A key reason we do impact evaluations is to inform policy decisions. It is absolutely crucial to build up an evidence base. However, in a paper leveraging AidGrade data combined with experimental data, I argue that we also shouldn’t neglect the decision-making process and that improvements in the decision-making process can sometimes dominate the returns from conducting an impact evaluation.

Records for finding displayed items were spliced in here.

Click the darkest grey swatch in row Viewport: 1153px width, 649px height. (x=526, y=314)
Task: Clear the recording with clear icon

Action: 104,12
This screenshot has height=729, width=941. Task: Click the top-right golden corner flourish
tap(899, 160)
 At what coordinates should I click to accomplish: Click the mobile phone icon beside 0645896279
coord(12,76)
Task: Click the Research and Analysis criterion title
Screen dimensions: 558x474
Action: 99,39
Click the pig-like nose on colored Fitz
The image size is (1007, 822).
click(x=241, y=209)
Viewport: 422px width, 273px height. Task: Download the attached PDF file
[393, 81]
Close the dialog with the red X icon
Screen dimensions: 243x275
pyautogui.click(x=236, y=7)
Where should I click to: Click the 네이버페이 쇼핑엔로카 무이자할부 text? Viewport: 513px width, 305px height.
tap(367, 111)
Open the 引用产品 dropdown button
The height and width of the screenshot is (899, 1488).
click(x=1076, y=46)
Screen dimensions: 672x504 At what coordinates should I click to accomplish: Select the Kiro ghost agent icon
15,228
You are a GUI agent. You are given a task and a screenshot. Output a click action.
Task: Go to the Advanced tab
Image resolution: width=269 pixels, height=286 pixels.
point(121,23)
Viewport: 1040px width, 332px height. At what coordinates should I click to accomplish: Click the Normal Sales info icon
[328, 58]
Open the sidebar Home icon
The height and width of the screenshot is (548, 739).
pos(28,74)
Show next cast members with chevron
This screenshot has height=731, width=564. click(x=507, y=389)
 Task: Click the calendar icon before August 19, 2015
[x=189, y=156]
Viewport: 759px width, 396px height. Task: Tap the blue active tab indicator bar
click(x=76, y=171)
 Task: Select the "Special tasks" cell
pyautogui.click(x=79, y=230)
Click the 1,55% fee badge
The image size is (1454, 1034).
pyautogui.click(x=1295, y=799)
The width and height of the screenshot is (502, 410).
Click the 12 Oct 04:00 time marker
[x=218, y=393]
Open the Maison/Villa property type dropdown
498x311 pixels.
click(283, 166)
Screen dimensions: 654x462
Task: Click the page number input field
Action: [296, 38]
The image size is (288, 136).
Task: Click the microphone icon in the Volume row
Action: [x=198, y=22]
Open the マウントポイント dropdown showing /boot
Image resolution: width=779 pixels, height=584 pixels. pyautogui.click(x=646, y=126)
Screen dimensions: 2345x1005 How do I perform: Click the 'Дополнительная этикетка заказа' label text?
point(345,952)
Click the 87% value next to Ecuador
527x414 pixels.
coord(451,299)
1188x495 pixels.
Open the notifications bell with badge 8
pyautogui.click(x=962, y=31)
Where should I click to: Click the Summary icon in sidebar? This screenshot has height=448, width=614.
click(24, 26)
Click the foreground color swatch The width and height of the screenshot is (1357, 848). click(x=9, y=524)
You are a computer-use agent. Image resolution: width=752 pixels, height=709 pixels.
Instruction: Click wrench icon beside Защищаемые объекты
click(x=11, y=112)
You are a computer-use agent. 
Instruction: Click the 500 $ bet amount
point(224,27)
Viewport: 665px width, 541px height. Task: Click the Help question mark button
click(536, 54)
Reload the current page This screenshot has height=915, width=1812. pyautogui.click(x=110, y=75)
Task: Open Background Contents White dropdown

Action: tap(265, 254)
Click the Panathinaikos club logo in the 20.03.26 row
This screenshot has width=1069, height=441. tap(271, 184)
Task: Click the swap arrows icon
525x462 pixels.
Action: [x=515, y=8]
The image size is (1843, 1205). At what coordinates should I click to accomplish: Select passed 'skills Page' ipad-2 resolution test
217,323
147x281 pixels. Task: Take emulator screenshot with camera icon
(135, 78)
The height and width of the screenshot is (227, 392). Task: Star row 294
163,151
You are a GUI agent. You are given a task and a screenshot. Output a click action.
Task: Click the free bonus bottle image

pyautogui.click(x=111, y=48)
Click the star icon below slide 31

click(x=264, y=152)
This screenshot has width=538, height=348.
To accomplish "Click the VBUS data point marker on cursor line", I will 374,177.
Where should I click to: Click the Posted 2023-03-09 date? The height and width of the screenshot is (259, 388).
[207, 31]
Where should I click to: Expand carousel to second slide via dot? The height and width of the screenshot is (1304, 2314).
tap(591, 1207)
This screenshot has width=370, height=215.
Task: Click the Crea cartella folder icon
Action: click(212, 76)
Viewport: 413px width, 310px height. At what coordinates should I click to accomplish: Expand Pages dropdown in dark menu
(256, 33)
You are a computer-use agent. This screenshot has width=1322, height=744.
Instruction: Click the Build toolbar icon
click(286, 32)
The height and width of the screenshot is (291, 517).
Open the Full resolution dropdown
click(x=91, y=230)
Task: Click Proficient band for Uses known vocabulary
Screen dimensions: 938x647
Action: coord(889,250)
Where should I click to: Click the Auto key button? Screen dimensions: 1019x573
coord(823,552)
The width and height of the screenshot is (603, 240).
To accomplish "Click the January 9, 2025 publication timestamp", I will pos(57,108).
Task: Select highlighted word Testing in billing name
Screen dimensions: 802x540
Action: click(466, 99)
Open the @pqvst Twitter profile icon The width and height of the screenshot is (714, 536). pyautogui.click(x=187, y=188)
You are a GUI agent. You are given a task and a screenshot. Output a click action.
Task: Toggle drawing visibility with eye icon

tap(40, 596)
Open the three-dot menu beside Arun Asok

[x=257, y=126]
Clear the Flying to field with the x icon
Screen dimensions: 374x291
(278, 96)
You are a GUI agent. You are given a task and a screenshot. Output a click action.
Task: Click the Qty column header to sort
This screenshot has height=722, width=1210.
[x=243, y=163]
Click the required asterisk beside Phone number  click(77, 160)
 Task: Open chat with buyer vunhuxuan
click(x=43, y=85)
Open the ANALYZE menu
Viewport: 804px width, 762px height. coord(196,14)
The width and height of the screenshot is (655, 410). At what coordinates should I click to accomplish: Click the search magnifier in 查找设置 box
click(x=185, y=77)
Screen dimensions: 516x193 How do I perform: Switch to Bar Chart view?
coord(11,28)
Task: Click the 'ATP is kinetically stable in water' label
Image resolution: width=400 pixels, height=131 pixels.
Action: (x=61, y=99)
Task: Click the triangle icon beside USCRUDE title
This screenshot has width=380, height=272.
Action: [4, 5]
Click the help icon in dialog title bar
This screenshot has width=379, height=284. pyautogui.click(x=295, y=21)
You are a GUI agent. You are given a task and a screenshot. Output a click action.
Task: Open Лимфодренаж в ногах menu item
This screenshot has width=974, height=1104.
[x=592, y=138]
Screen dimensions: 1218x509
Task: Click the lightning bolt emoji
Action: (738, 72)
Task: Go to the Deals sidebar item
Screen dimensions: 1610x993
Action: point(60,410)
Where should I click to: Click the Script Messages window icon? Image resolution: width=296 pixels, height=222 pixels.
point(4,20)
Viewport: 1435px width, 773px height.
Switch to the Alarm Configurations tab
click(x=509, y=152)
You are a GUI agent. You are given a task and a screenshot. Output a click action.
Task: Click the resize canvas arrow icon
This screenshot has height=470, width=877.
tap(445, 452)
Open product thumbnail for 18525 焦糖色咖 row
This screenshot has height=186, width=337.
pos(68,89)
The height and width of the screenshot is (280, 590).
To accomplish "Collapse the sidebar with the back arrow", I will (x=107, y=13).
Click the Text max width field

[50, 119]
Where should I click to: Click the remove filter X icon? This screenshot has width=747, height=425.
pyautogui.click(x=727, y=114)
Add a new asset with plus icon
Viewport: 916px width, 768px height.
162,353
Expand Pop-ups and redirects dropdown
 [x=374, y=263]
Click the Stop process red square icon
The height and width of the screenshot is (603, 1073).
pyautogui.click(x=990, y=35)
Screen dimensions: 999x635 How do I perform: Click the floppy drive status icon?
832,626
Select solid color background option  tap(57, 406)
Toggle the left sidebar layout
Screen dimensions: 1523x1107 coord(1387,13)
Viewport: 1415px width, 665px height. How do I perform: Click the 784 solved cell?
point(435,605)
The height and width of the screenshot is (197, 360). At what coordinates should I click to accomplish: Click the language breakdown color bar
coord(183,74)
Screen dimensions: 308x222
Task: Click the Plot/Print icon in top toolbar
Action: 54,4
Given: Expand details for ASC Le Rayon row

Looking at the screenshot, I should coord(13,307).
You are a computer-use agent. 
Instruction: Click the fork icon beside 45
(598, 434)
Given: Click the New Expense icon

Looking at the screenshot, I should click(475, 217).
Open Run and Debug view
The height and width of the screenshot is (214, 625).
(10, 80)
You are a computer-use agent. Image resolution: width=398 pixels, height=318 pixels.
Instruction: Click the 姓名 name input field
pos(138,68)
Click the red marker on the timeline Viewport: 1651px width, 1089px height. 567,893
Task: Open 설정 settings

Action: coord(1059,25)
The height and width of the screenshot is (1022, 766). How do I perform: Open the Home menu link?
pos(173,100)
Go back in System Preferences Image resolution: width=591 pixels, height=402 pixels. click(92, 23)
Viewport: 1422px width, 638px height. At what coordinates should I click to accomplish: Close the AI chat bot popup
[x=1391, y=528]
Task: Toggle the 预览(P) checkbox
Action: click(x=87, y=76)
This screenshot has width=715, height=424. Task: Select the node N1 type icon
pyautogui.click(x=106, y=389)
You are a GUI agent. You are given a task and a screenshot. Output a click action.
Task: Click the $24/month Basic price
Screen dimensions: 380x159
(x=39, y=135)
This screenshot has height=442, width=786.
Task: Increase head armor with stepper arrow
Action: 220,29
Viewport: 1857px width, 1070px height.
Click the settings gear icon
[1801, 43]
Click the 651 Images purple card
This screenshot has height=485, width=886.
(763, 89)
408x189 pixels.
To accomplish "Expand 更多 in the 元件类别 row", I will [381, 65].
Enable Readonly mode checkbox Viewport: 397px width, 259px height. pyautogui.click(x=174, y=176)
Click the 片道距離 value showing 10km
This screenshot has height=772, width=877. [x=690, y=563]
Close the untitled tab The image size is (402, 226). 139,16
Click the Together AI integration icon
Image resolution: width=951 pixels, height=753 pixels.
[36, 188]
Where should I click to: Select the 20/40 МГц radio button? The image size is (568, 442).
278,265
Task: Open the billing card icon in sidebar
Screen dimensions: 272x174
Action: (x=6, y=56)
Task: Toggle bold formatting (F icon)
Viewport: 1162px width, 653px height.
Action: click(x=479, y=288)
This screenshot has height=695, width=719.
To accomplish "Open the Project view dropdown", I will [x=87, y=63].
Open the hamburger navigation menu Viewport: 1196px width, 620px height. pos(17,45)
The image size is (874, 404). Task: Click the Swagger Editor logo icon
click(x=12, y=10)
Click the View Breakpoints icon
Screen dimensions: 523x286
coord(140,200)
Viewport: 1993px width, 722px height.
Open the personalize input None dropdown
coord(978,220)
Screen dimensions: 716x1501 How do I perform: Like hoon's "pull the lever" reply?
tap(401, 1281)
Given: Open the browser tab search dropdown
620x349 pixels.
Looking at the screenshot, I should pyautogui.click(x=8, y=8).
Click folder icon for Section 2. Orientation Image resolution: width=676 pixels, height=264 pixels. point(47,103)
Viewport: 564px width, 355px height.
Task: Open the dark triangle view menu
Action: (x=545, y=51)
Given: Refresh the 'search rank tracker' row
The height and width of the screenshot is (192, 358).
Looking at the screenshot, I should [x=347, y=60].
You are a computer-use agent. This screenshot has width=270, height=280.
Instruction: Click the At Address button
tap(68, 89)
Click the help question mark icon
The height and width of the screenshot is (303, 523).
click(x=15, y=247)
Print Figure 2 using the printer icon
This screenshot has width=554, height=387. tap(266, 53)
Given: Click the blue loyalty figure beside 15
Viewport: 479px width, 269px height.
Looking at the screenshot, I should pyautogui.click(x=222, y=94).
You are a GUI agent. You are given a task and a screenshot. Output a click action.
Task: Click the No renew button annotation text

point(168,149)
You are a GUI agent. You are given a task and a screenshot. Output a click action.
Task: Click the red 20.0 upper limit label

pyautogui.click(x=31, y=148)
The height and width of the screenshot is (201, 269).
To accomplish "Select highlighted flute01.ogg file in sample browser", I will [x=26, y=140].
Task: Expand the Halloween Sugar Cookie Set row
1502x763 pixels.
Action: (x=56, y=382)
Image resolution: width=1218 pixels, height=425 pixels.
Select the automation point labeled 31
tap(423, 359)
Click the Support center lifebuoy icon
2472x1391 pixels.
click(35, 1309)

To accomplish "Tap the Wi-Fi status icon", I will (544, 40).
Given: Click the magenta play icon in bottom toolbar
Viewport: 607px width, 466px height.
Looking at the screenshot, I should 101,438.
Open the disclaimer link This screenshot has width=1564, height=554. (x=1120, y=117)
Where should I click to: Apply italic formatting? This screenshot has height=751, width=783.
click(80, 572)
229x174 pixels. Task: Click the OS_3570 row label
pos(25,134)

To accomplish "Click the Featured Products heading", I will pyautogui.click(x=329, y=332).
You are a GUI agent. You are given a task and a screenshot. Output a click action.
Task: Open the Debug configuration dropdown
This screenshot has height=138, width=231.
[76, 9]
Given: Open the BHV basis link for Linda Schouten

This perhaps sounds crazy, and I’m not at all suggesting we abandon impact evaluations. They can be important tools. What I do in the paper is to build a model of the returns to impact evaluation (in terms of improved policy outcomes) assuming policymakers are Bayesian updaters and have only altruistic motives (caring only about the impact of the project on intended beneficiaries). I then gather the real priors of policymakers, practitioners, researchers, and a comparison group of MTurk workers and use these priors to estimate the returns of impact evaluations. Since most projects have fairly small impacts, the typical return to an impact evaluation is also very small.*
Thanks to the great advice of a referee, I also looked at different ways a decision could be made, comparing a single policymaker making a decision as a dictator and a group using majority voting. There is a large literature on the wisdom of the crowds, and there has also been some work to suggest people’s priors are better than meta-analysis results. There are many other ways in which decisions could be made, but even without considering more complicated decision-making rules, it is already apparent that changing the way in which decisions are made can sometimes be more valuable than conducting an impact evaluation. Of course, this depends on the quality of the decision-makers; for the relatively poorly-informed MTurk subjects, I observed something like a “folly” of the crowds when considering how they would behave if faced with a particularly noisy signal of the effects of a program.
In another paper, joint with Aidan Coville, I focus on how policymakers update and find the situation may actually be worse because policymakers (and practitioners and researchers – no one should feel superior here!) do not Bayesian update but are subject to several behavioural biases.
In summary, we talk a lot about “evidence-based” decisions, but making an evidence-based decision takes a lot more than just evidence. There remains a lot of low-hanging fruit in this research area.
*I argue that an impact evaluation is most useful for the highly uncertain, possibly highly effective projects, a straightforward and well-known result of the normal learning model.
Very interesting – thanks for the post and the links!